Sometimes I wonder why couples don’t stay together, when it should be…Why “Should They?” We fall in love, marry, have children, see them marry, then they have children and the cycle repeats again.
I have had failed marriages for different reasons, but only through failures, did I learn what was missing. We get comfortable, keeping in a daily routine and becoming complacent. Women look at love and sex different than men, but the basics are the same. First we put all our energy on our children, forgetting that our spouse, according to God, comes before all others. Then there are the pressures of finances and work. Women usually become discontent first, but let it out by complaining or; what men refer to as nagging. Please, ladies, I am guilty, as well. We then quit trying to be that beautiful, well kept lady our husbands fell in love with, thinking they wont even notice: but they do. Maybe it isn’t clear to them what is exactly wrong, but the spark and excitement to rush home to you isn’t there anymore: avoiding the nagging and the emotional barrier that has been put up. Men, although I don’t understand all they feel and think, they often don’t see the need to court their wives, to compliment them, to do something special. The wives, stop listening to their men and what is important to them, even if they don’t have the same interests.
Whatever the complicated situation is and the distance they have put between them; they feel all is lost, or stay miserable until they (one or the other) at least think of others if not act on that impulse.
What exactly is wrong with this picture? Our world today tries so hard to give our children everything we didn’t have and then some. We enroll them in every activity that is available, which becomes very demanding, especially when you have more than a couple of children. Soon our children become the total center of attention, which follows them to adulthood. There is where our mistake is, to a degree, because then they expect the same from their mates: complete focused attention on THEM.
Families were so much closer before all the technology came into our lives, the TV didn’t stay on 24-7, families ate their meals together, which is sometimes the only time to update what is going on in each others lives. The husband and wife don’t set anytime aside for themselves, except stolen moments, here and there. No wonder our successful marriage rate is falling.
Word of wisdom: For all it’s worth, make your spouse your number one priority, they will be there long after your children are gone. Men were meant to be head of household and have the final or at least joint say in ALL matters concerning his family. We, as women want them to protect us and treat us special, pamper us, but so often we emasculate them to the point they don’t know what their role is. Face it ladies, we are trying to have our cake and eat it too. I’m not saying we do it all the time, but our society is pushing us to be and do things that is really not in our nature.

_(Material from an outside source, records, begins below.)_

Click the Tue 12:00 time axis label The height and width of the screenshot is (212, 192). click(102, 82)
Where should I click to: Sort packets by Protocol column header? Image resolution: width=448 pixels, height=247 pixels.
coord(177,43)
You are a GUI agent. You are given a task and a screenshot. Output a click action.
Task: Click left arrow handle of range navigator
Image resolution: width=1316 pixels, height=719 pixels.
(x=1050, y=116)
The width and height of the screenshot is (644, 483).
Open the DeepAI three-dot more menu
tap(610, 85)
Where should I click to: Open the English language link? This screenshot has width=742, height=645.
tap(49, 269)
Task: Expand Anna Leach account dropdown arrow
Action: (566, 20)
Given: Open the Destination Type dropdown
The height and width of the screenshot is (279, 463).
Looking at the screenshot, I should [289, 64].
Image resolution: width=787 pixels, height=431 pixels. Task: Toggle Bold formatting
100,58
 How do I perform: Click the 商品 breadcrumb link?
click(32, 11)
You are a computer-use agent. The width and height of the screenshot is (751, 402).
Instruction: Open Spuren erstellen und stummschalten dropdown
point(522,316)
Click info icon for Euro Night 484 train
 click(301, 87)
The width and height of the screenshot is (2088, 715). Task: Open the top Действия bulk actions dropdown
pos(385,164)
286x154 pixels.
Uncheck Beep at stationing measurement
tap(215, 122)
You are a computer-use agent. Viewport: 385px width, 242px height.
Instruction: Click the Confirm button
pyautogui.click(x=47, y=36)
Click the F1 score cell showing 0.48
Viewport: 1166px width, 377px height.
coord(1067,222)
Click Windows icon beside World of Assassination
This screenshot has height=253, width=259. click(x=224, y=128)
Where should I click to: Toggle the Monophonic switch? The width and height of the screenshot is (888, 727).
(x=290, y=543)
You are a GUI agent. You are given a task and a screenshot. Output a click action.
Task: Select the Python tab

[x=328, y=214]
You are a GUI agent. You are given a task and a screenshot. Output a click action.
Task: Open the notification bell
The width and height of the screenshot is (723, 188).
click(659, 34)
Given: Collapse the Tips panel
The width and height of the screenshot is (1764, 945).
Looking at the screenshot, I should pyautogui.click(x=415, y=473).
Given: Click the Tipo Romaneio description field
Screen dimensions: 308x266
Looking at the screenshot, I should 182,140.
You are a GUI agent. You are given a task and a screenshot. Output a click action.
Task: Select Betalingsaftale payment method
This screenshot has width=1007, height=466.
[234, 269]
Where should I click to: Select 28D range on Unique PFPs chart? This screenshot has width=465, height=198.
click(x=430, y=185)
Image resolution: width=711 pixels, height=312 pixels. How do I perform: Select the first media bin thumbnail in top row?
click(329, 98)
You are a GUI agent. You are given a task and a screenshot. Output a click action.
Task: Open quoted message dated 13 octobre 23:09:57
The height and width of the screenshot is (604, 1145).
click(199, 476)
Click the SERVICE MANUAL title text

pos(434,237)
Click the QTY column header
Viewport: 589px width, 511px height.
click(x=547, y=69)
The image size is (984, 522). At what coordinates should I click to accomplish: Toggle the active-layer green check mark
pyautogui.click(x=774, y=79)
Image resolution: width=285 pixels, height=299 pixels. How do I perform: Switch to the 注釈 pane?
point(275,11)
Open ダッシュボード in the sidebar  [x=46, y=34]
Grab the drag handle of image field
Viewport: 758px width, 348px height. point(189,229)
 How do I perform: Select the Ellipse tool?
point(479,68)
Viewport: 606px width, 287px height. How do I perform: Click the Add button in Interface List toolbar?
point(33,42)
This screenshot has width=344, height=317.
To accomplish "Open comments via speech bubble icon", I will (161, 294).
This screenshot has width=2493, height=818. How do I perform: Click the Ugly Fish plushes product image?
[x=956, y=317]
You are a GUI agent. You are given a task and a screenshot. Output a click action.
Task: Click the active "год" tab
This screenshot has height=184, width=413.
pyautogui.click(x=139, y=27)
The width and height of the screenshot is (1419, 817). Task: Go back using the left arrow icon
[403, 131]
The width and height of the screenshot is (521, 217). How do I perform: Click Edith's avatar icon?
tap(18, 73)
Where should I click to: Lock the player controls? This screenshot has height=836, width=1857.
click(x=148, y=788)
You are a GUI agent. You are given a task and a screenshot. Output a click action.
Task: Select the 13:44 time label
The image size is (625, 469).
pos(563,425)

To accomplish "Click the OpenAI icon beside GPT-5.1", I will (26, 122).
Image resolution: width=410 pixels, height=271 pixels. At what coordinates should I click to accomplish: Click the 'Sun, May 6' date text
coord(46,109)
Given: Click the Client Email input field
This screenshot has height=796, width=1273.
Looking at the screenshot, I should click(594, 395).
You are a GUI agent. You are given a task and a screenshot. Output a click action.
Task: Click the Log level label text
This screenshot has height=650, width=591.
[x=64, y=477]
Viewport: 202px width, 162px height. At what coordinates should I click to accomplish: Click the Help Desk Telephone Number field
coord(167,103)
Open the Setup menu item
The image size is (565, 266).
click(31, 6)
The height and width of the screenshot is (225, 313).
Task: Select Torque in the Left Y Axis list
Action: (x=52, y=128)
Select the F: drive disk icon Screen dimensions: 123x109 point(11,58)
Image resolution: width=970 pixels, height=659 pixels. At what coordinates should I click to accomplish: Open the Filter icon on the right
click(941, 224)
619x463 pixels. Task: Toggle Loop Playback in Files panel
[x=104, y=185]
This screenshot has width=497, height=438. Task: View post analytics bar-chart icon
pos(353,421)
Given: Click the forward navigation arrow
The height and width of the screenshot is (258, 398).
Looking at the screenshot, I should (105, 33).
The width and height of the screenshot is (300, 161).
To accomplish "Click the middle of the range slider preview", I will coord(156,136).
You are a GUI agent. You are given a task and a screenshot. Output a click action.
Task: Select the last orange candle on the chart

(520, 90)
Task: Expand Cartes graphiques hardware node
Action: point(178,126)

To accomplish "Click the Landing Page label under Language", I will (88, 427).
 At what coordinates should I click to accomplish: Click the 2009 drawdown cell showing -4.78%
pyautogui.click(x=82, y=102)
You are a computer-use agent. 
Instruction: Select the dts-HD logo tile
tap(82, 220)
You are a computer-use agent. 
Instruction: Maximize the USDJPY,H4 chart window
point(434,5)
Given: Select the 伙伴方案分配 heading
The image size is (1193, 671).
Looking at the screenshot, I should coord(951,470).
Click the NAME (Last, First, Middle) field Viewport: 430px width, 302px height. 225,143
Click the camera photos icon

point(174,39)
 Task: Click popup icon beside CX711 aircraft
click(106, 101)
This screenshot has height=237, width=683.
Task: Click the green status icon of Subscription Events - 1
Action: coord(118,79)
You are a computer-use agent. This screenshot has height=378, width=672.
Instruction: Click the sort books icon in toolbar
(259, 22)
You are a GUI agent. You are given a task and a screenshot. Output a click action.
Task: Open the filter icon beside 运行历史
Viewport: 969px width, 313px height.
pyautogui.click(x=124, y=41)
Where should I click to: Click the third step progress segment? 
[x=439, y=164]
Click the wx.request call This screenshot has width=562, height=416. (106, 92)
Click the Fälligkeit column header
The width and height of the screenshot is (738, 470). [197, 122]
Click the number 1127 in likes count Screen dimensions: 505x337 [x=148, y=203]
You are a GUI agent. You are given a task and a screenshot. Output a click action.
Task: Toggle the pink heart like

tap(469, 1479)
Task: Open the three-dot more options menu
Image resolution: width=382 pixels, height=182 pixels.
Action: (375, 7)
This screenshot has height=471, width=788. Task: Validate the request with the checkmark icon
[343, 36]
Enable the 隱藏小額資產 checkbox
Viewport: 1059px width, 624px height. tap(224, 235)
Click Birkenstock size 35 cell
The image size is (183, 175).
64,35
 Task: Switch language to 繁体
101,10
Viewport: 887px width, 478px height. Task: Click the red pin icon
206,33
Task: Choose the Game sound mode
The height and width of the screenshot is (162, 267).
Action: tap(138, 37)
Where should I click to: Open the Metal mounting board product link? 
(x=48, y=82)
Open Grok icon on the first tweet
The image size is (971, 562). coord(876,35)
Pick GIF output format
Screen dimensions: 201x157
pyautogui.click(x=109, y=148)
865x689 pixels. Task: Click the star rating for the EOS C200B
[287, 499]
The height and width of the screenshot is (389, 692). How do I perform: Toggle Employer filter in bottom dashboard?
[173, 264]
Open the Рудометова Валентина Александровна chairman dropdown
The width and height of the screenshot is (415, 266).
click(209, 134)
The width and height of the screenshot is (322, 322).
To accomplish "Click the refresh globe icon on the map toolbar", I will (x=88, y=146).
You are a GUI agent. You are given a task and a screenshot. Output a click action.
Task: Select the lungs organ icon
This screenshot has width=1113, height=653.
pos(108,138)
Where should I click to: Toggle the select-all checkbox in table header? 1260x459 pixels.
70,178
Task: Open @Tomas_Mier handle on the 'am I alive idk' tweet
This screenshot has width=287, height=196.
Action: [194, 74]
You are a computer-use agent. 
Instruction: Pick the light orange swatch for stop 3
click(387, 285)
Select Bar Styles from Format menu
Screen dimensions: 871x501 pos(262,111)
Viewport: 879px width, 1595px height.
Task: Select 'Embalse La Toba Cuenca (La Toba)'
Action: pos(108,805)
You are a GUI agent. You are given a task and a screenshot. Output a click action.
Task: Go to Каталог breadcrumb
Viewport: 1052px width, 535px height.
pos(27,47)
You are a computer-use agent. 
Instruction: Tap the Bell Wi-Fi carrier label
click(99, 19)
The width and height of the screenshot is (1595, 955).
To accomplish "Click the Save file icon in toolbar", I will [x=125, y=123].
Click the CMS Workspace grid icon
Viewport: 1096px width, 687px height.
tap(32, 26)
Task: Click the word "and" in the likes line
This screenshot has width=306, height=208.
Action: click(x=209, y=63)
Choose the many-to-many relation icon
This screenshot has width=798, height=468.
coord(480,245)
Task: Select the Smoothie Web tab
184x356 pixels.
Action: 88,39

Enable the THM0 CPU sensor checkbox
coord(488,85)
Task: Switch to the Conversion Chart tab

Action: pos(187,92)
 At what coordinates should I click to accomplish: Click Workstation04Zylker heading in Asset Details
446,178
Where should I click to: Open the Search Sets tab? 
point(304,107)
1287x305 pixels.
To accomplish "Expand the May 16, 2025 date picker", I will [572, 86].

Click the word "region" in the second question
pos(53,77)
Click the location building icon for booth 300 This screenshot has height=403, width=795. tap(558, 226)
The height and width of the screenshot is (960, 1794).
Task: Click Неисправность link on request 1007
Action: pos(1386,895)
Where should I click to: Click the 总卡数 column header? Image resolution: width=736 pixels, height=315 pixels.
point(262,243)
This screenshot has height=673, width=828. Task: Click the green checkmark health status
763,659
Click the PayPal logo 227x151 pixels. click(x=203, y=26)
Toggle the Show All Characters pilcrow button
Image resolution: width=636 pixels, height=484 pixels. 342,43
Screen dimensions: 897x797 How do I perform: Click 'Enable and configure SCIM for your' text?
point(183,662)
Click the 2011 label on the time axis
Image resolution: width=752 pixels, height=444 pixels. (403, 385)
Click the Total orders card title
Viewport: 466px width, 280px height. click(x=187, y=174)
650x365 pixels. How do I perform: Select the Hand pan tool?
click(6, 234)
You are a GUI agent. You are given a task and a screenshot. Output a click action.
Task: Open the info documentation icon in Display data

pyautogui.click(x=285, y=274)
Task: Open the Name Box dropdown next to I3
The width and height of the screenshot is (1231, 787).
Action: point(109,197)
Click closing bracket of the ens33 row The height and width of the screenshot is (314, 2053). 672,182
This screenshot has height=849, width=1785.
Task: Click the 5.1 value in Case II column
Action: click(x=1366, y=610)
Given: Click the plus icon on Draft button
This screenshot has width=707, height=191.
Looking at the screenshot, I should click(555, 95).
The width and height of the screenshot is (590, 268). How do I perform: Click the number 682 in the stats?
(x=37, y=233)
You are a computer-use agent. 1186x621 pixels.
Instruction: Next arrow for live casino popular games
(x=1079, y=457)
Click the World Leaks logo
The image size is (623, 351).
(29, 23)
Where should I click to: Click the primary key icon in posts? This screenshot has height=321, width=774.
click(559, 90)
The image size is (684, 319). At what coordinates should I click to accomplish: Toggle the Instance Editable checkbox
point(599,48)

If you don’t agree: look at your bible and see what it says about the role of man and wife, but also, men….don’t think that means her opinions’ aren’t important, or that you make the rules.
Our mates are suppose to be our best friend and we sometimes treat our friends a lot better than our mates. Our children, we are required to teach them good morals, nourcher them, teach them about God, or whatever your personal belief is. We should teach our sons and daughters at an early age that God, then Husband and Wife, then children, then country: In that order, should be their priorities.
But whatever the reason is for drifting apart, the quickest way to fix it is to remember why you fell in love with them to begin with and treat them as you did then. KEEP THE ROMANCE ALIVE.